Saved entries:
===
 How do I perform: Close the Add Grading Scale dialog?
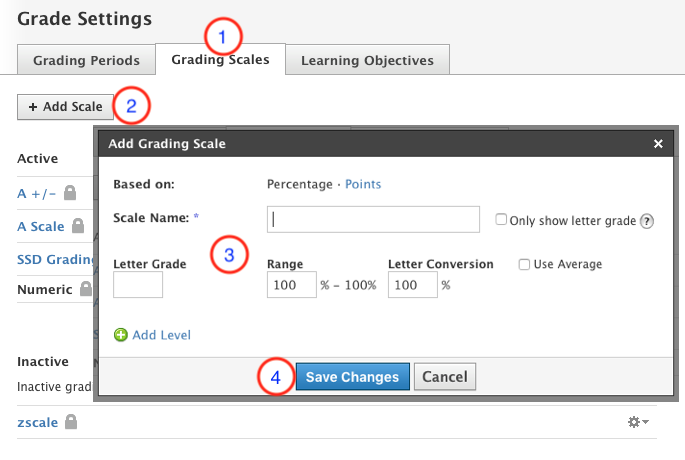[x=658, y=144]
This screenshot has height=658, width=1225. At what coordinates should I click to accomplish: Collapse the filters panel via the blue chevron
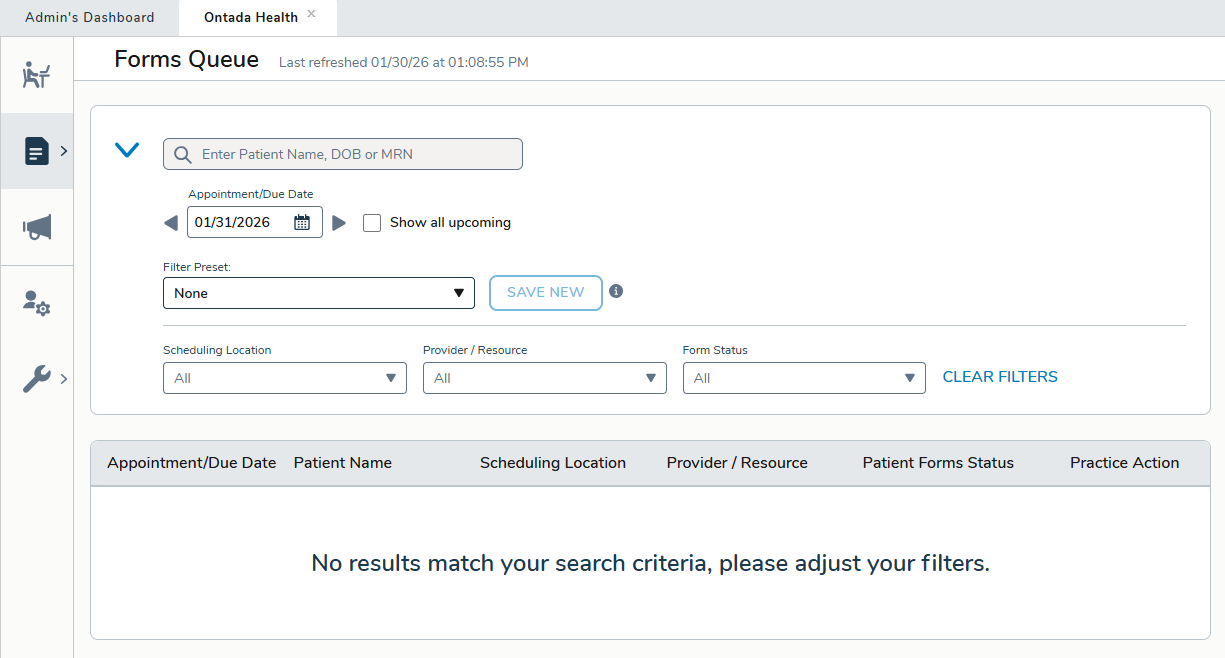pyautogui.click(x=127, y=149)
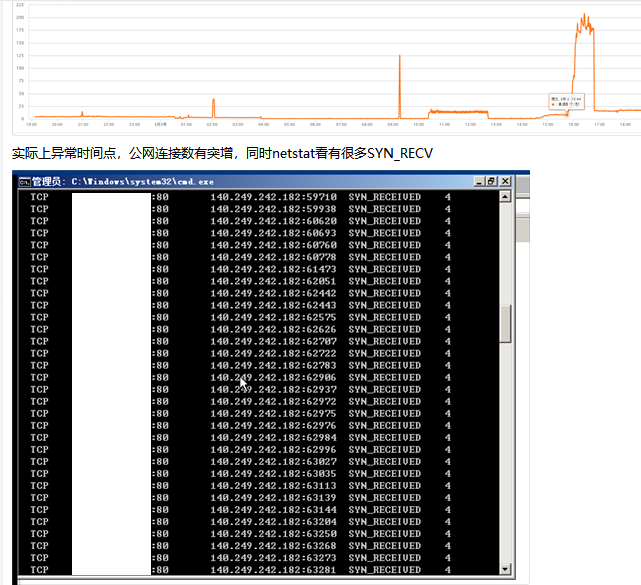
Task: Click the console vertical scrollbar thumb
Action: click(505, 323)
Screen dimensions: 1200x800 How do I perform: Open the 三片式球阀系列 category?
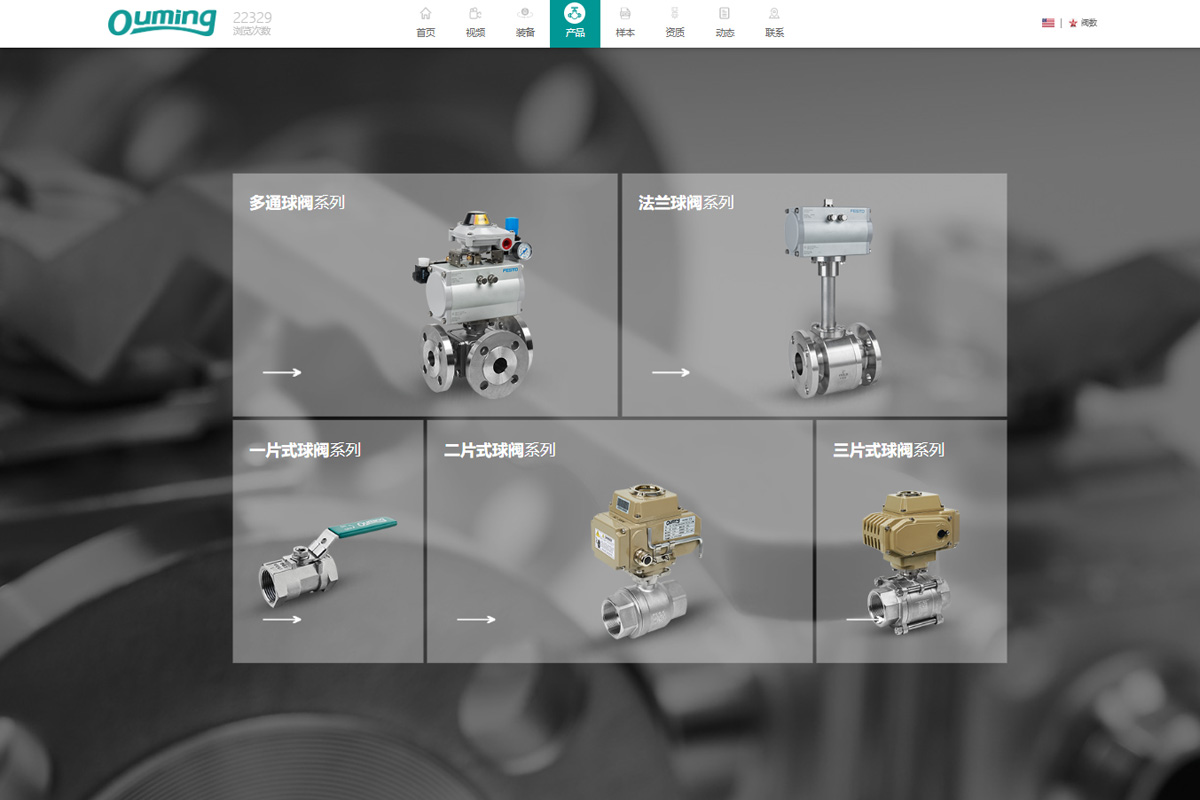click(888, 450)
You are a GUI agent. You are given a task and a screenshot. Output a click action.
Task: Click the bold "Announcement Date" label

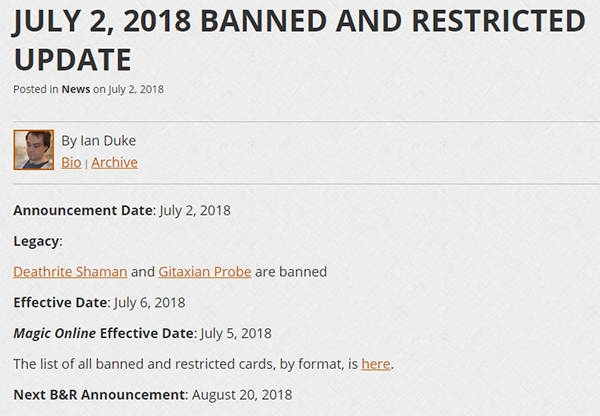83,210
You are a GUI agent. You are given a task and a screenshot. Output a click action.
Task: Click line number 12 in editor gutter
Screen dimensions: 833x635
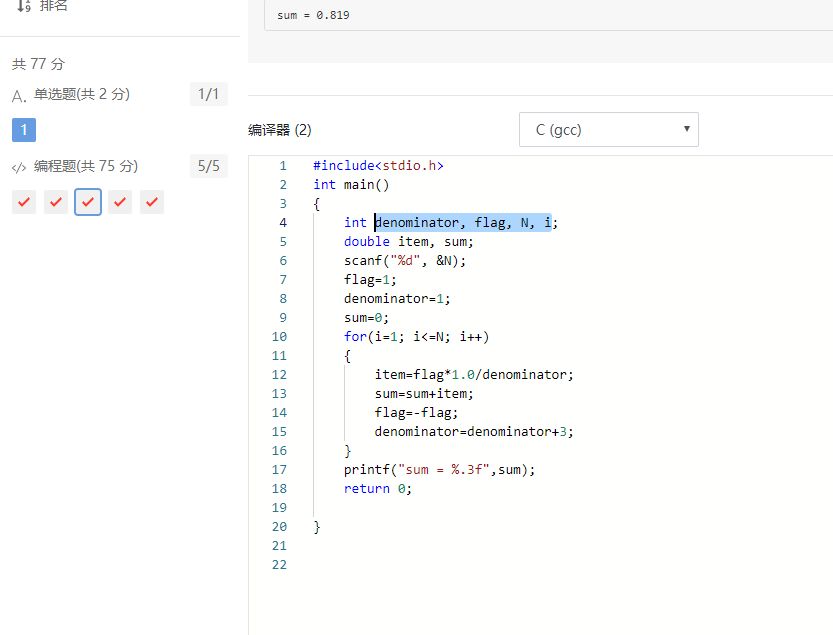[x=279, y=375]
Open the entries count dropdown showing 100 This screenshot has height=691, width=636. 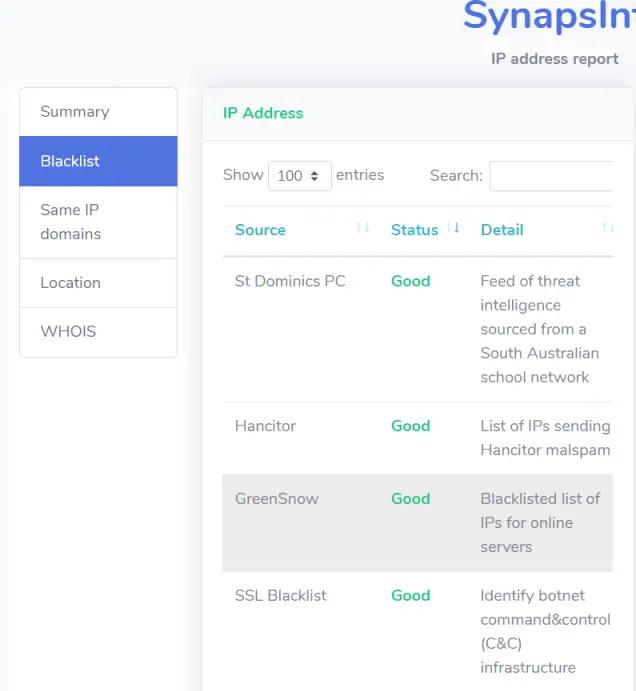tap(299, 175)
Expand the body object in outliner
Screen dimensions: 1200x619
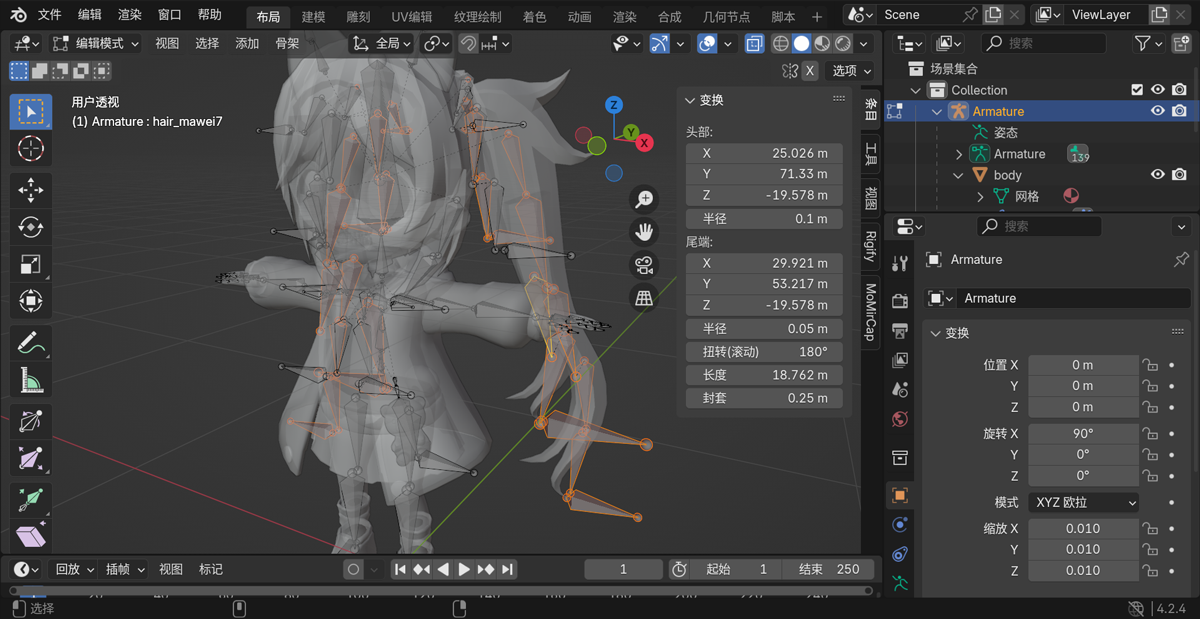point(958,175)
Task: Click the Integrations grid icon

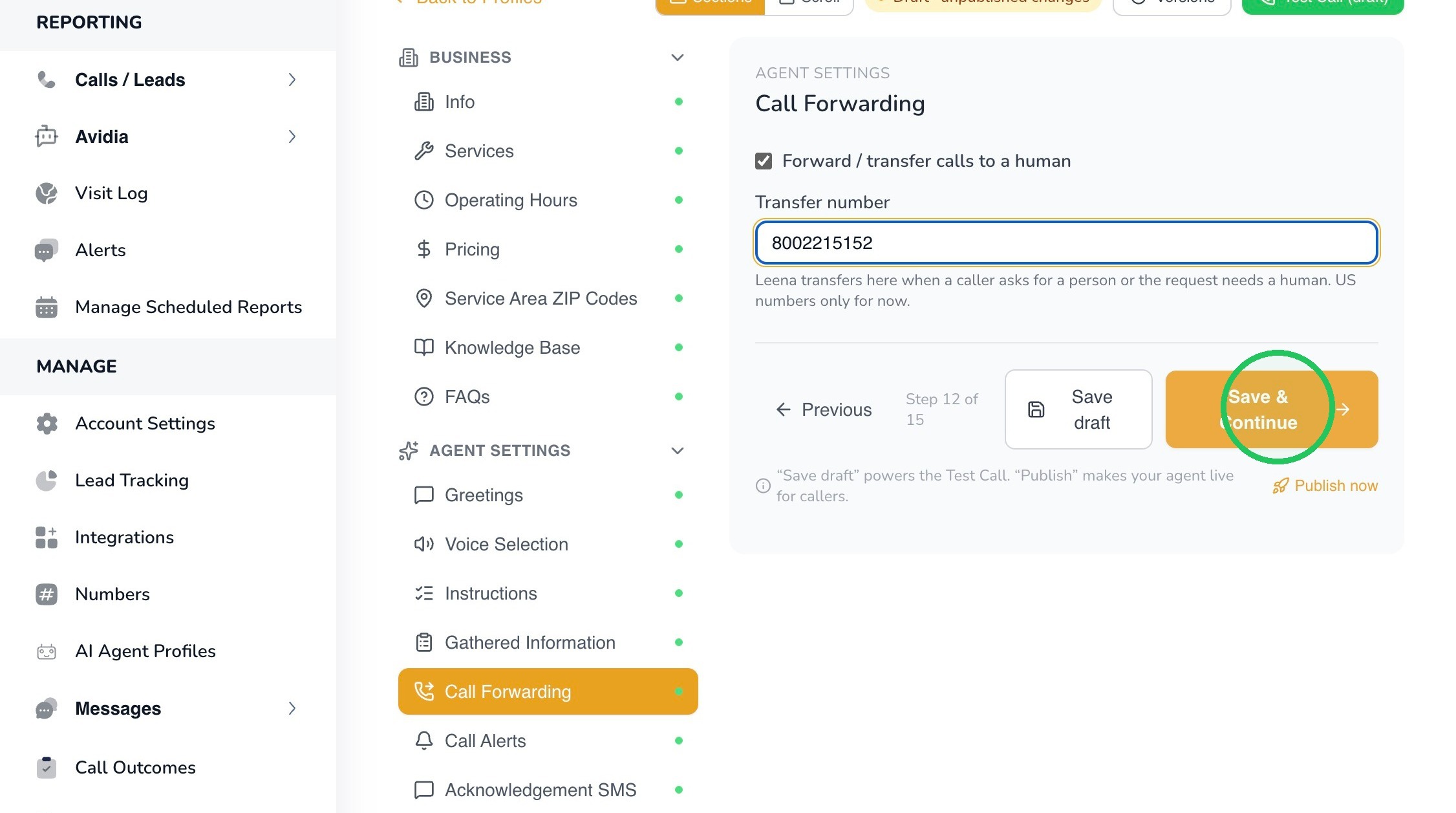Action: click(x=46, y=537)
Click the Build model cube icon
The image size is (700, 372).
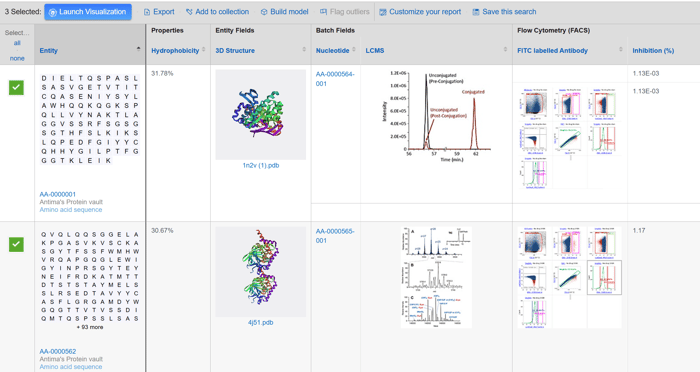tap(264, 12)
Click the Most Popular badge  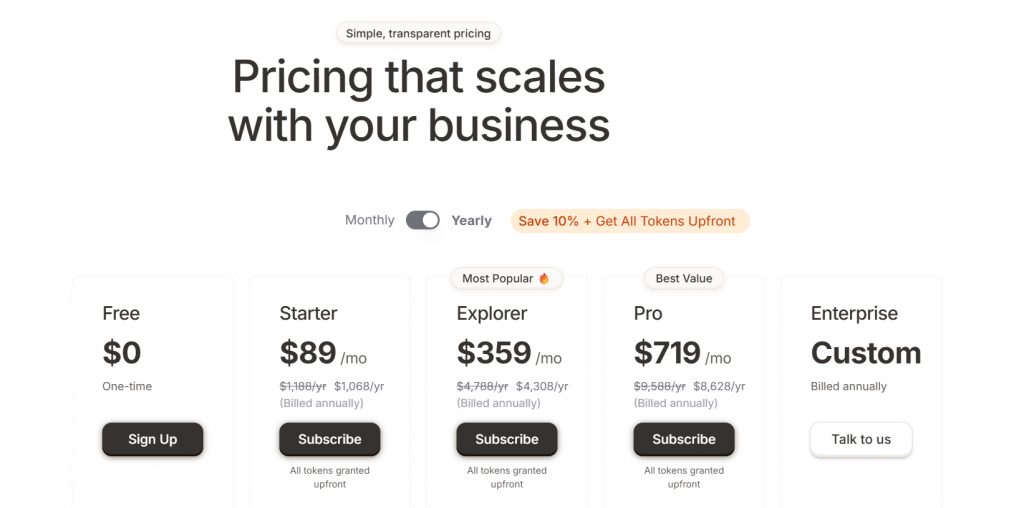pyautogui.click(x=500, y=278)
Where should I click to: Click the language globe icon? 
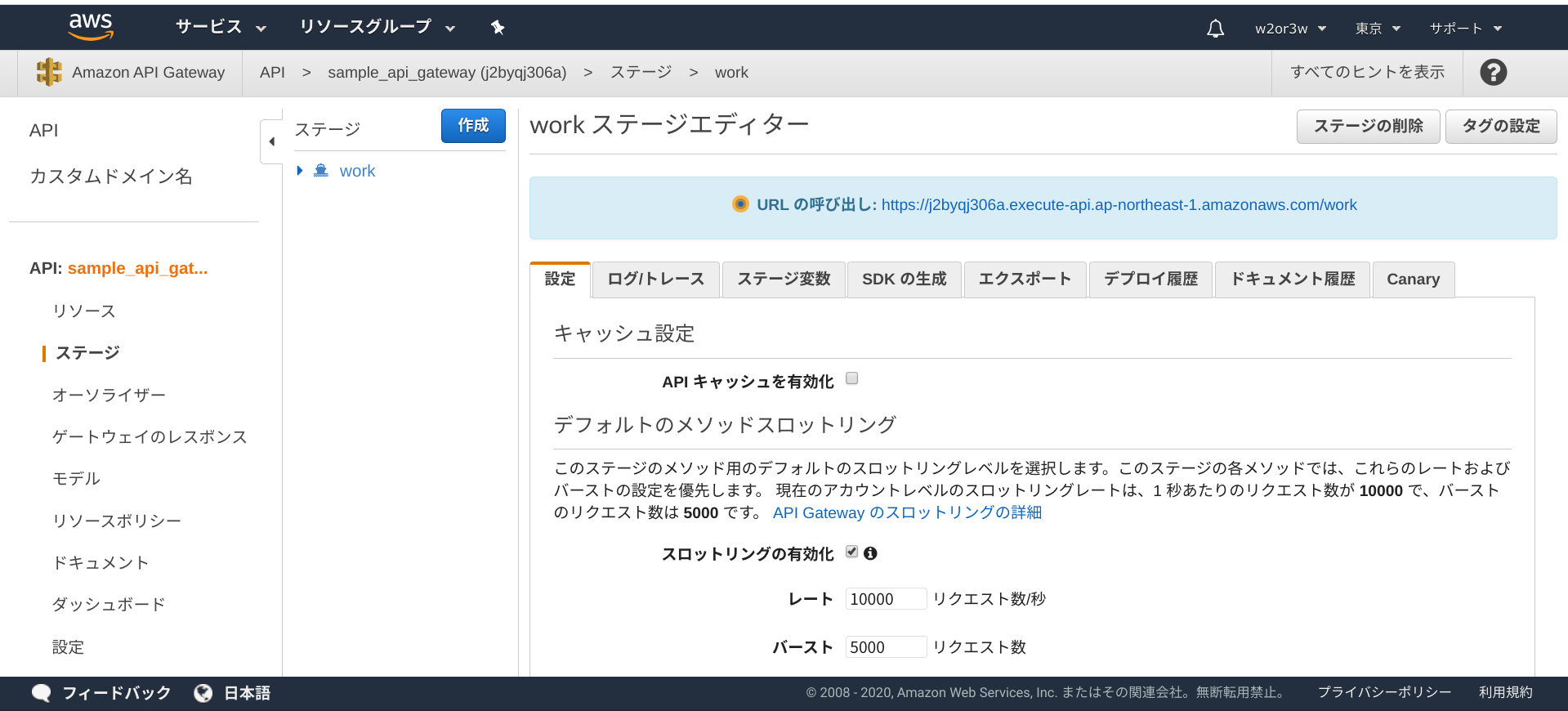point(203,693)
===
Brief:
Starting at the line containing "Where should I", output every remaining line of the records above exactly, the last one included. Nothing else belongs in the output, and no pictures either.

Result of this exercise:
Where should I click to: Click the language globe icon? 
point(203,693)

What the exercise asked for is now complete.